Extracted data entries
◆ ◆ ◆
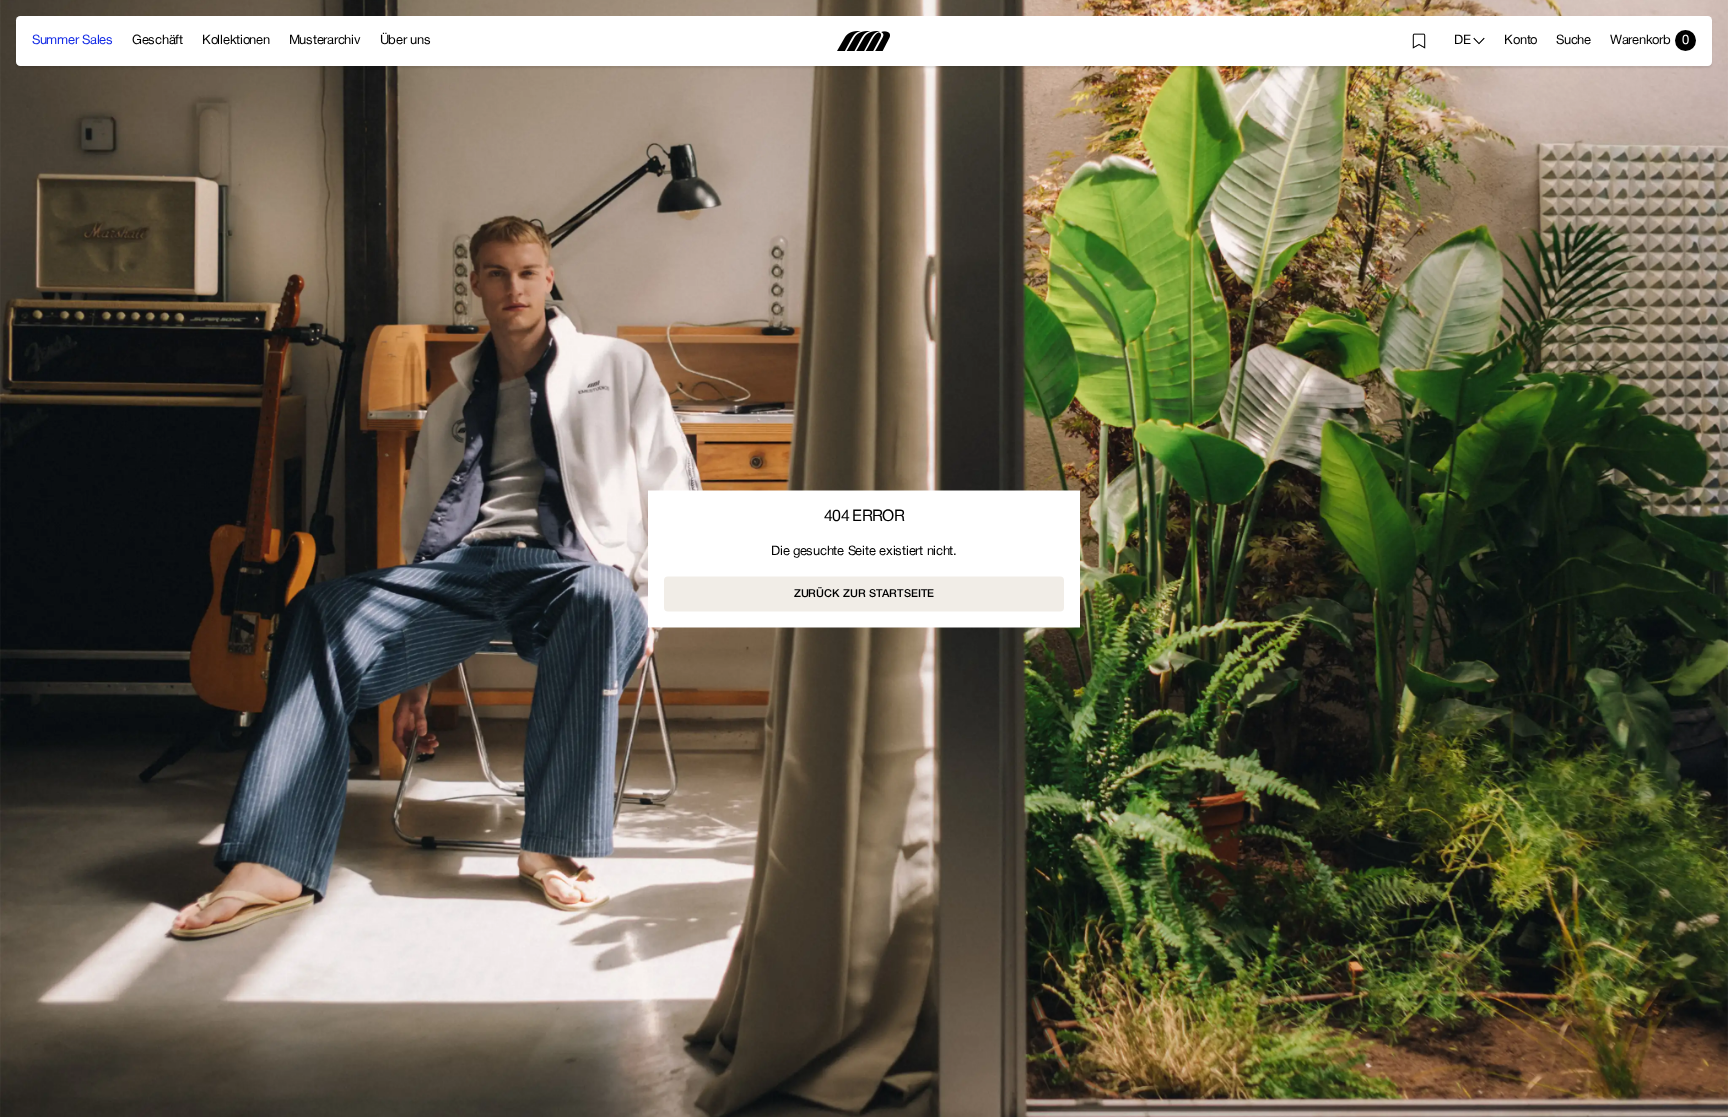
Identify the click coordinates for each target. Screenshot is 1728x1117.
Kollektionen (236, 41)
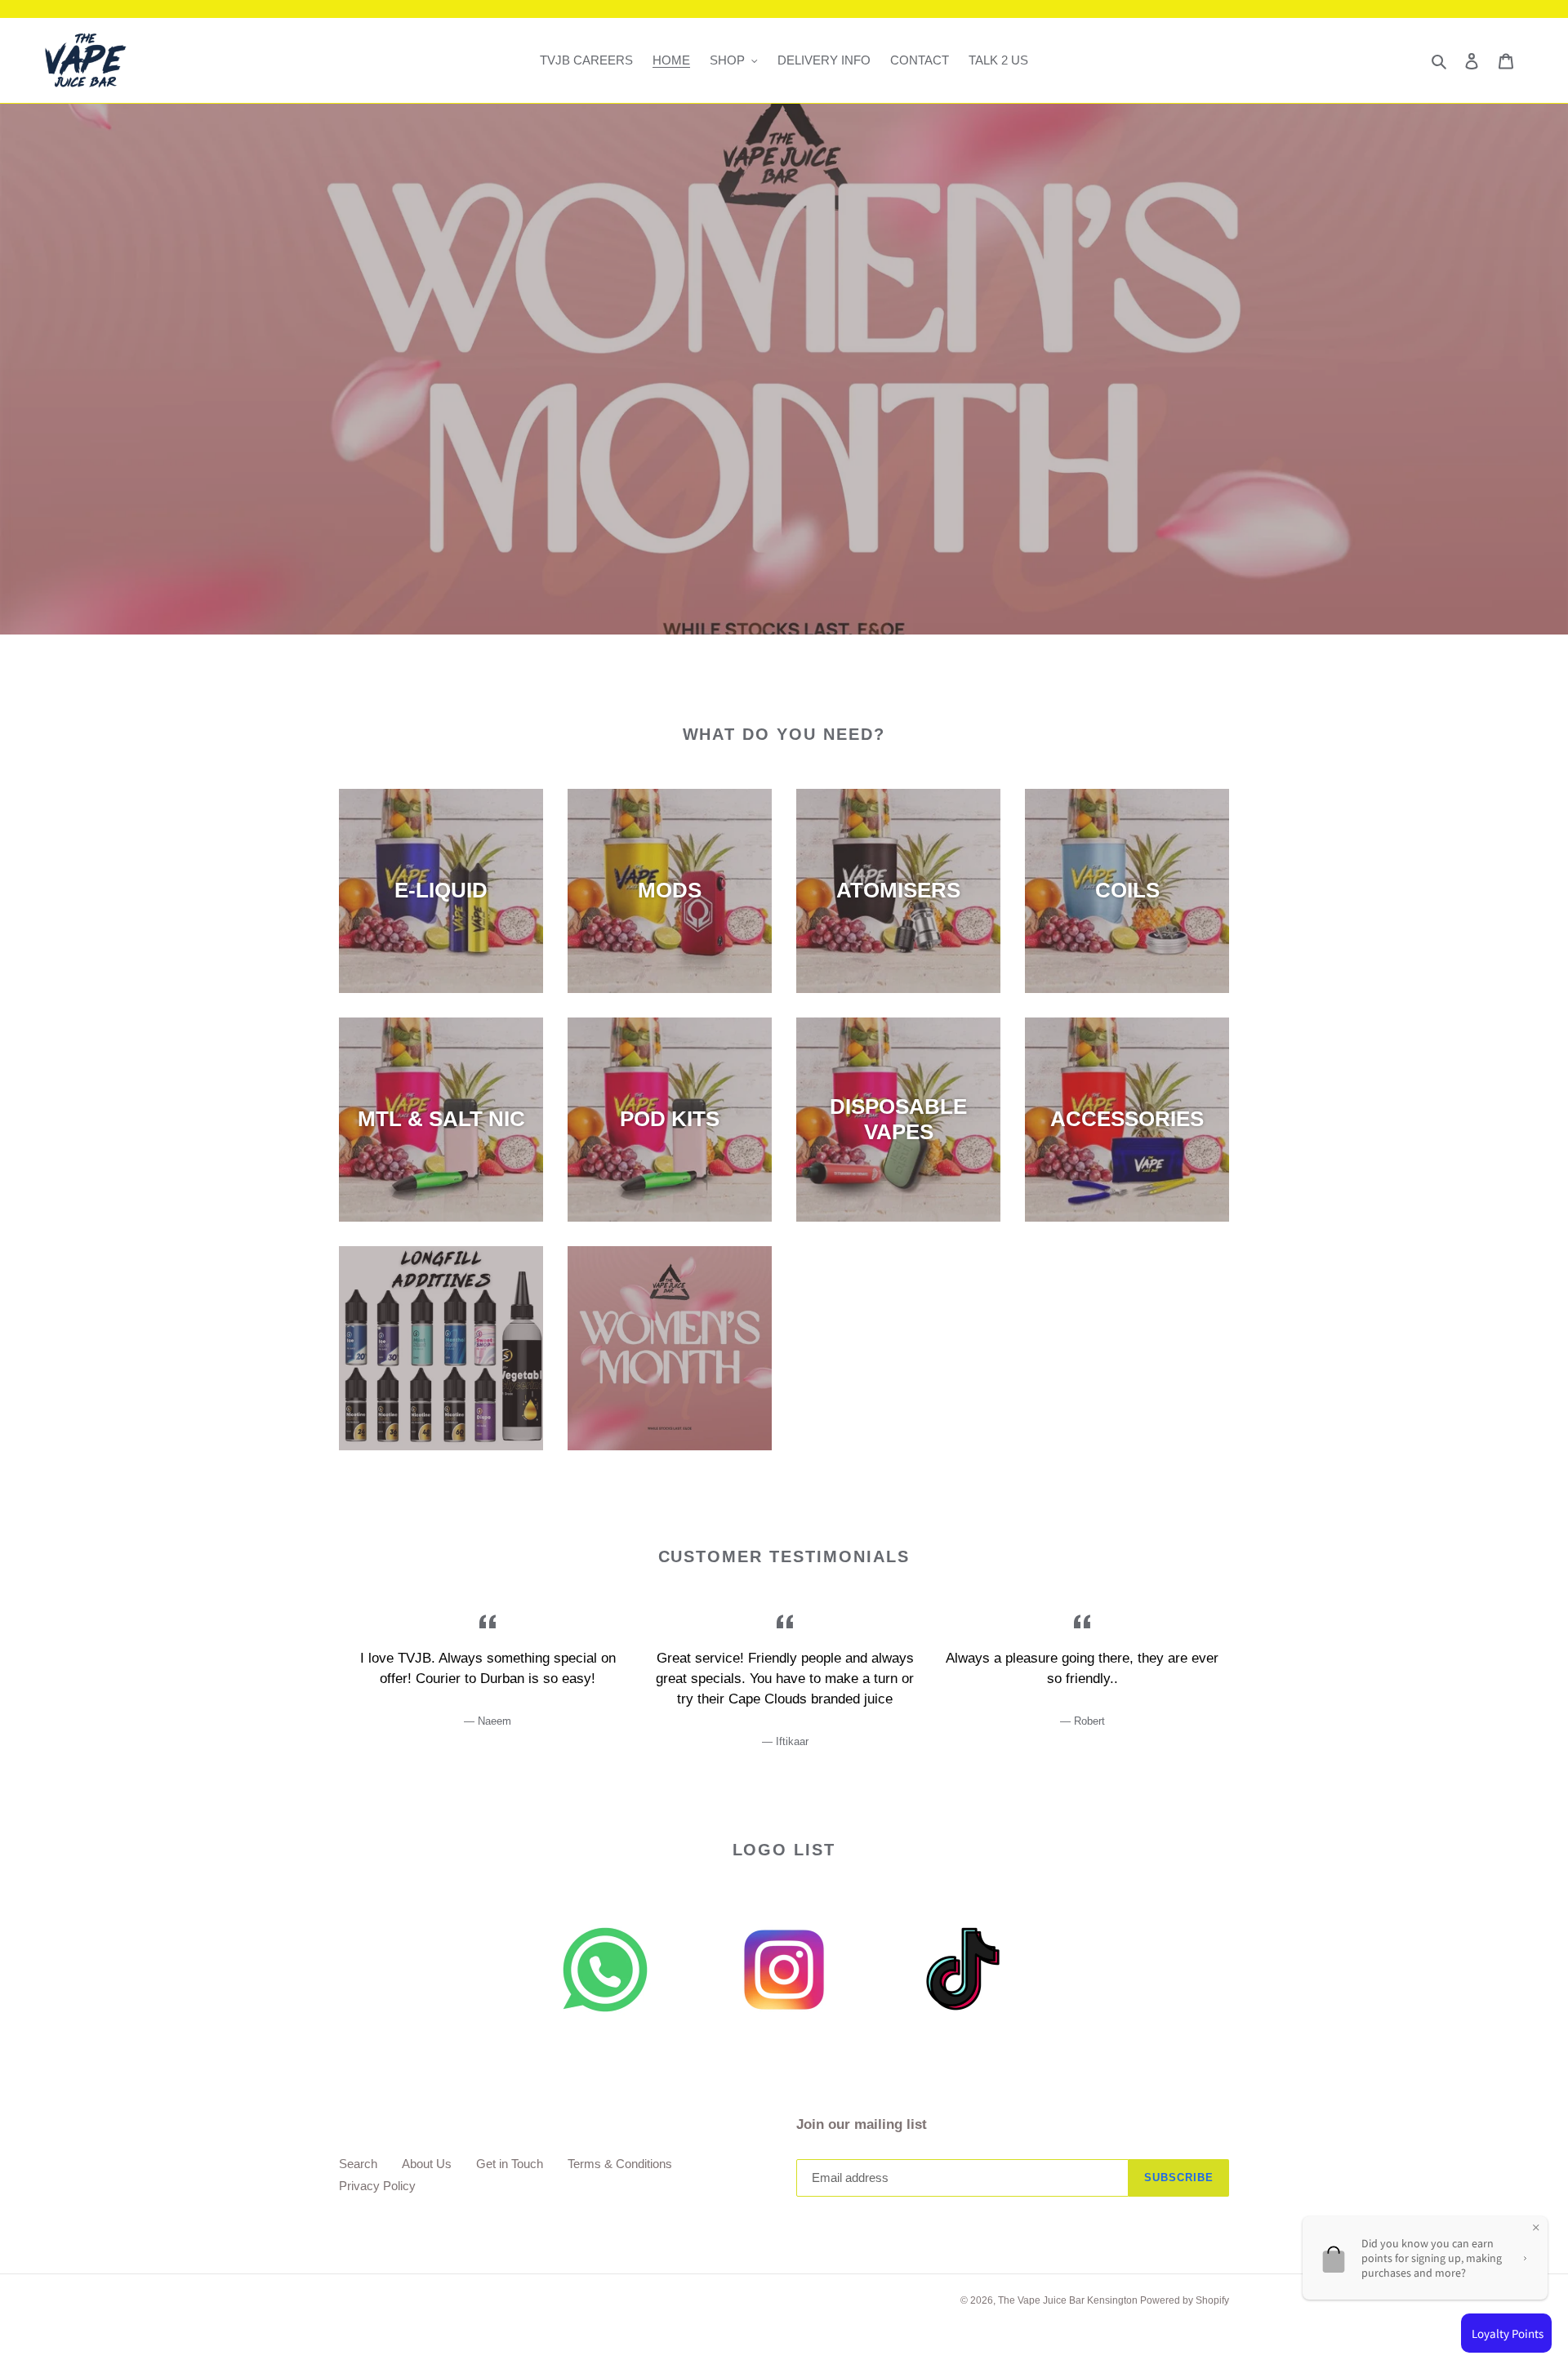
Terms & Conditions (620, 2164)
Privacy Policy (377, 2186)
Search (358, 2164)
◆ ◆ ◆
» **Exercise**
All of the records above are to be printed exactly, with every picture omitted.

» **Solution for this task**
Identify the click coordinates for each target. Screenshot is 1728x1117.
Kollektionen (236, 41)
Terms & Conditions (620, 2164)
Privacy Policy (377, 2186)
Search (358, 2164)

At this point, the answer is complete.